AIM OF THE EXERCISE:
Write out the entries below exactly, starting at the first line and stopping after the line that contains "Screen dimensions: 800x528"; skip all pictures.

Items listed in a dataset:
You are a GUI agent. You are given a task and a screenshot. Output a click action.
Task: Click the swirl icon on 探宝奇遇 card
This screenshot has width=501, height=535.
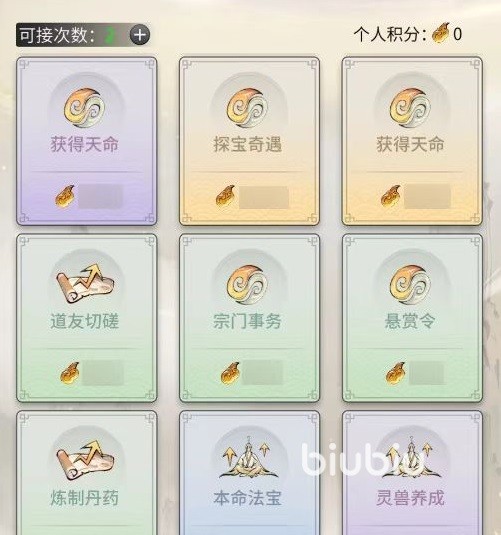pyautogui.click(x=247, y=109)
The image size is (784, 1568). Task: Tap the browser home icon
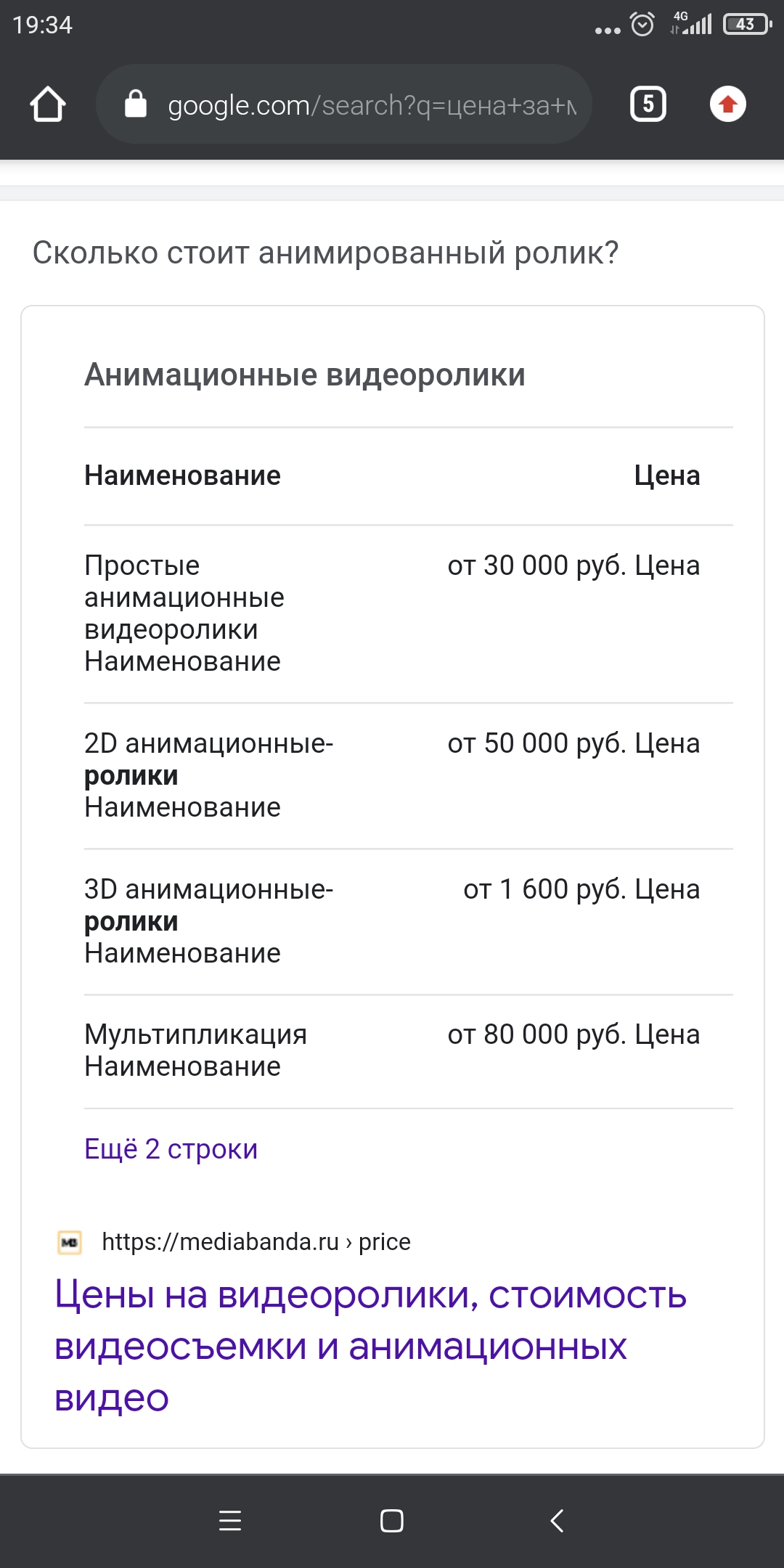[48, 105]
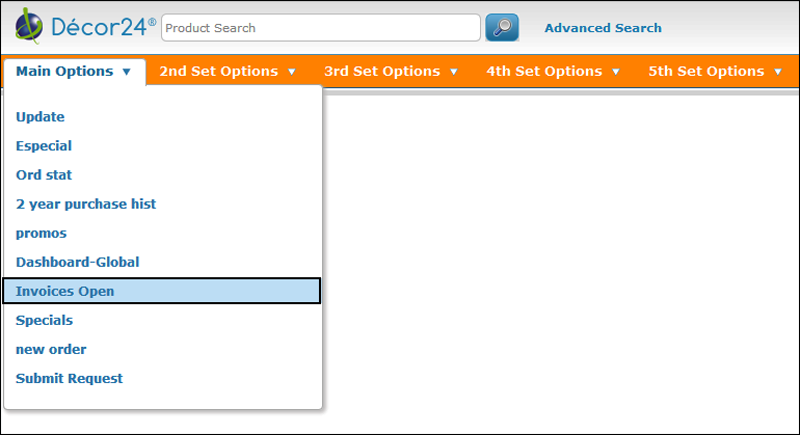
Task: Choose Specials in the dropdown list
Action: (44, 320)
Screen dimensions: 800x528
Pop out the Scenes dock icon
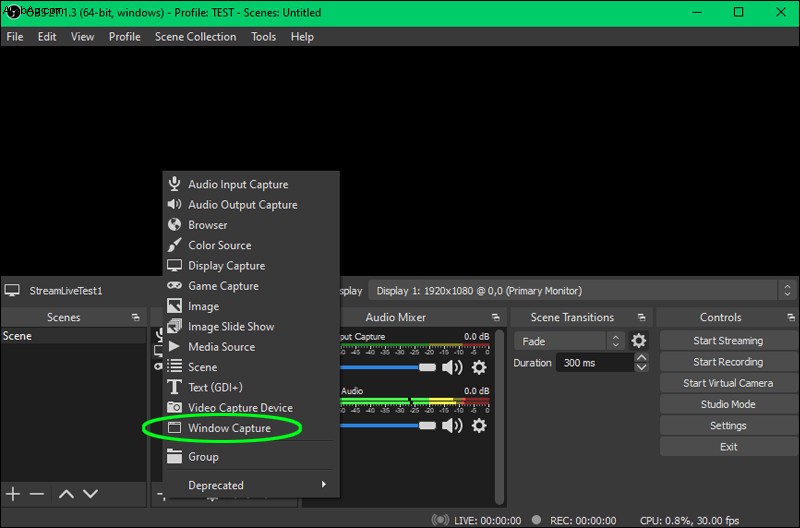tap(135, 317)
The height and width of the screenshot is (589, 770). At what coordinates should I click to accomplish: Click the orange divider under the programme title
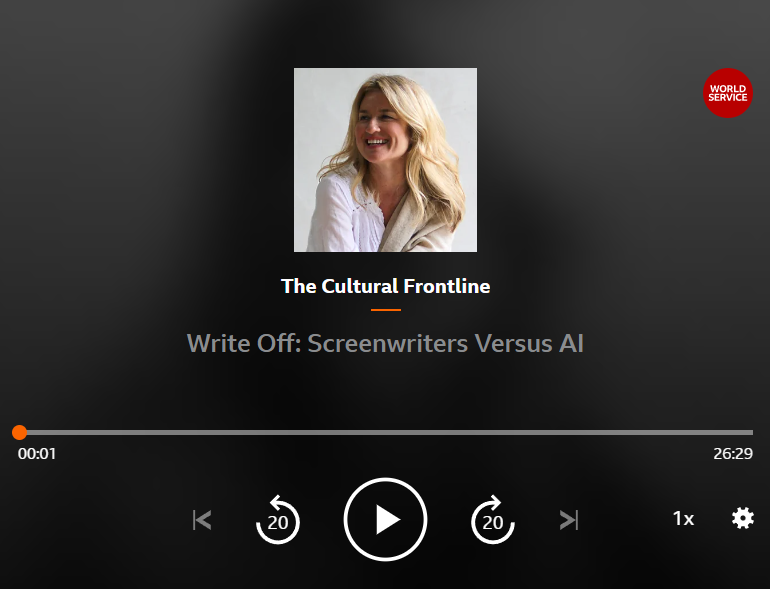coord(385,310)
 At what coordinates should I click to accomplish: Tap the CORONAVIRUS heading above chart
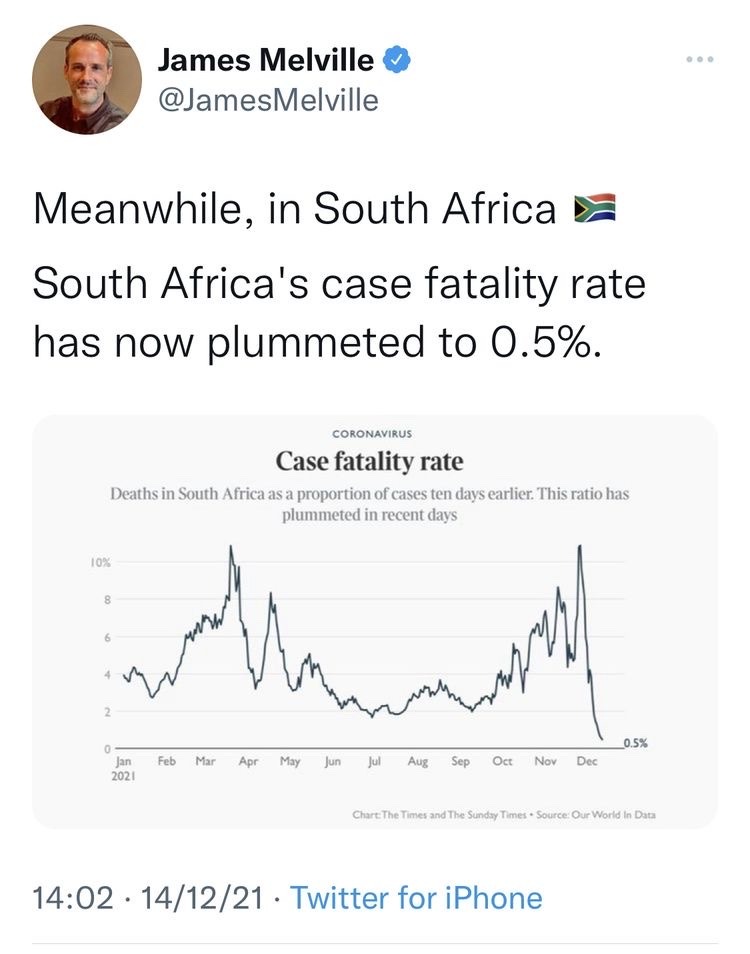tap(372, 434)
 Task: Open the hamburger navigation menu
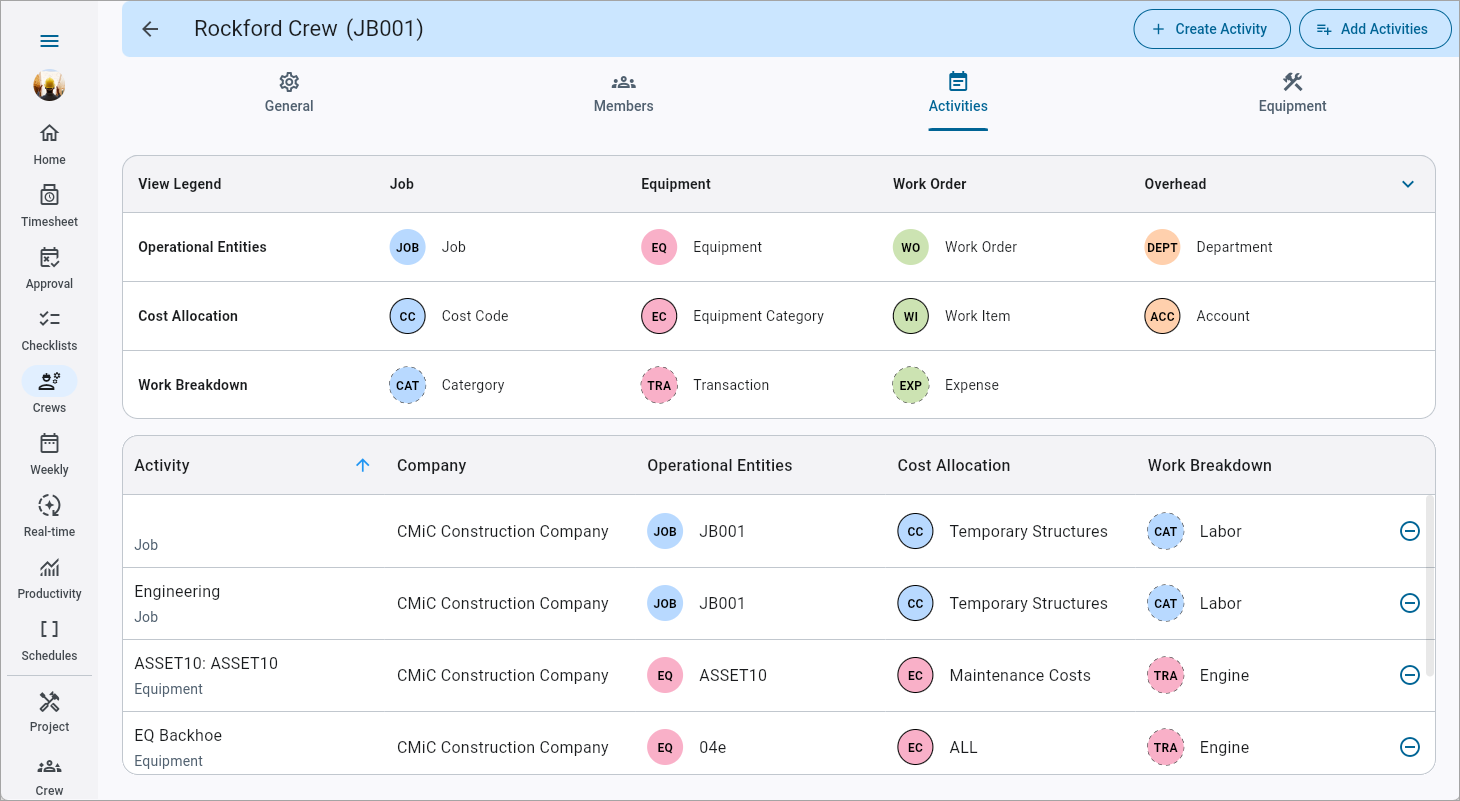49,41
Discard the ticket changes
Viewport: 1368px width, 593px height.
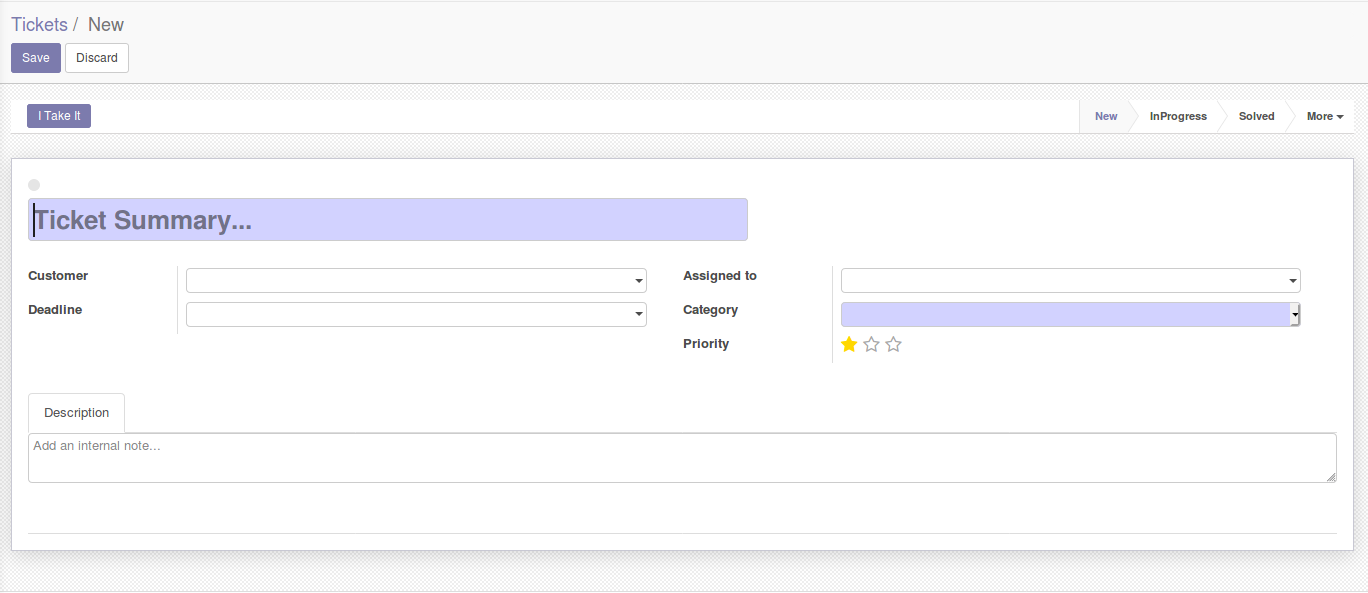point(97,58)

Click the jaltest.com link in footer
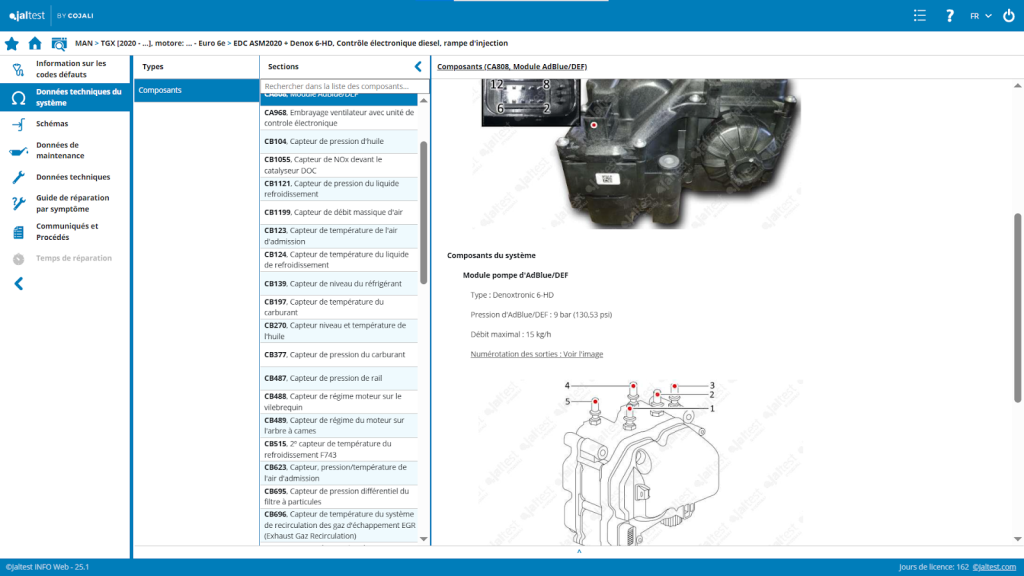pyautogui.click(x=995, y=567)
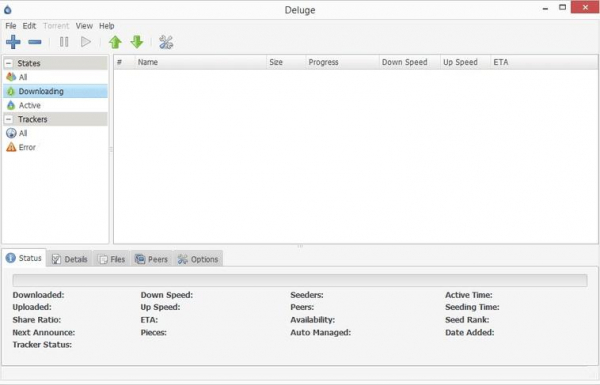Collapse the Trackers section
Viewport: 600px width, 385px height.
[9, 119]

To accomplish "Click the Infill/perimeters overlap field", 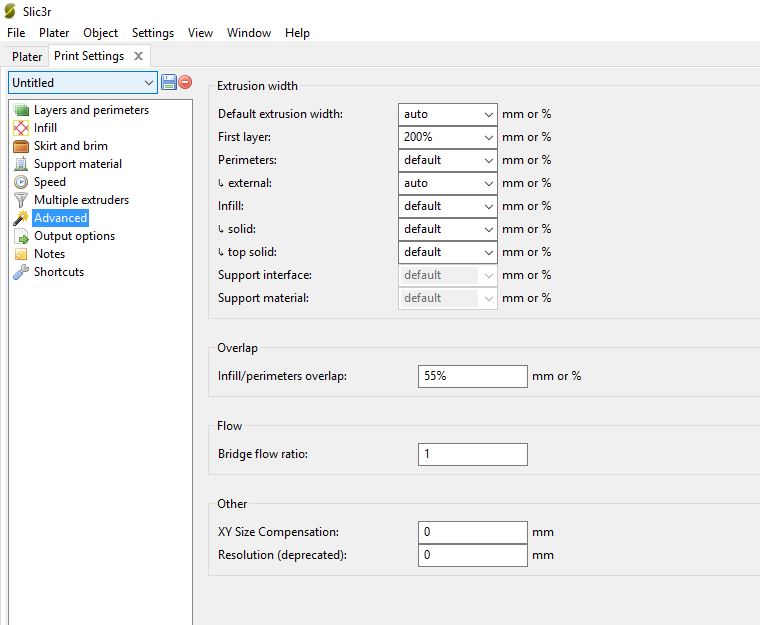I will 472,376.
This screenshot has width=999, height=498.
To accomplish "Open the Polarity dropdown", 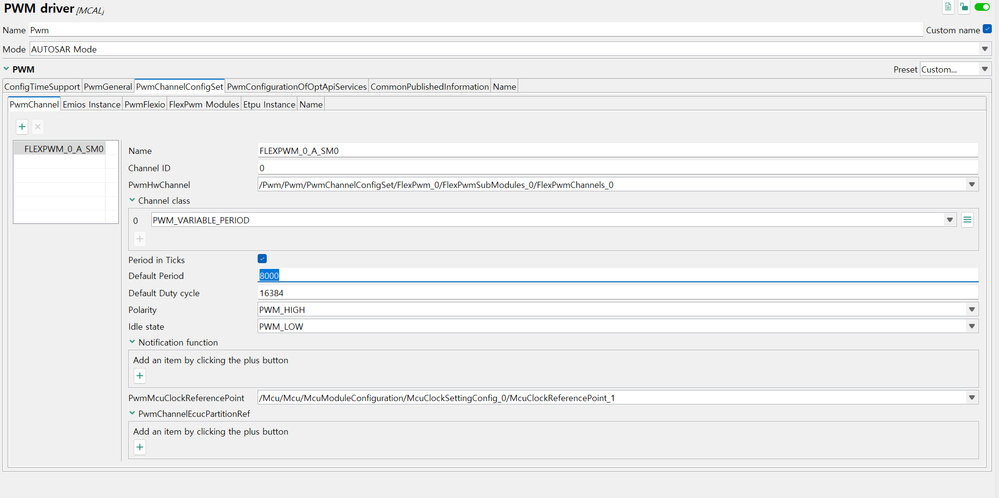I will point(972,310).
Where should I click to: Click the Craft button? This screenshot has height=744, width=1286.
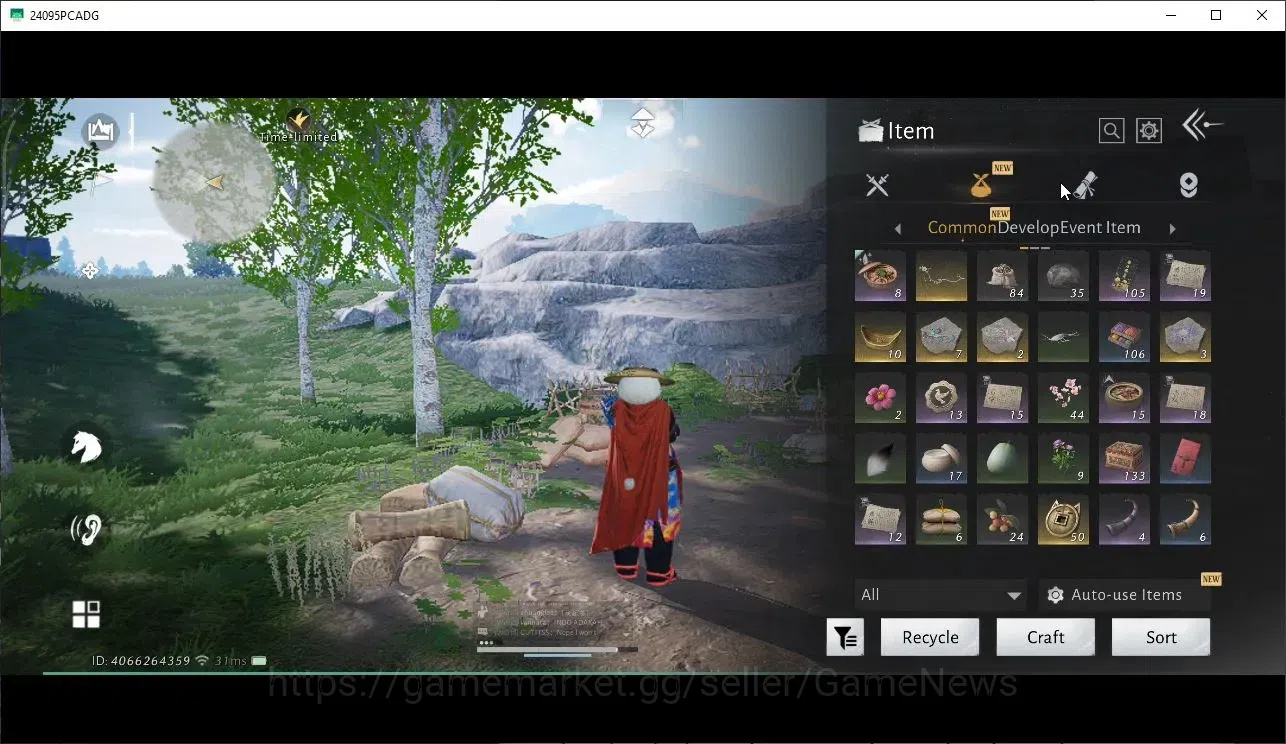[1045, 637]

SOLUTION TO THE PROBLEM:
You are a GUI agent. You are given a task and a screenshot. Output a click action.
Task: Click the swirl icon on 探宝奇遇 card
This screenshot has width=501, height=535.
pyautogui.click(x=247, y=109)
The image size is (784, 1568). Task: Tap the browser home icon
[48, 105]
Task: Choose Specials in the dropdown list
Action: (44, 320)
Screen dimensions: 800x528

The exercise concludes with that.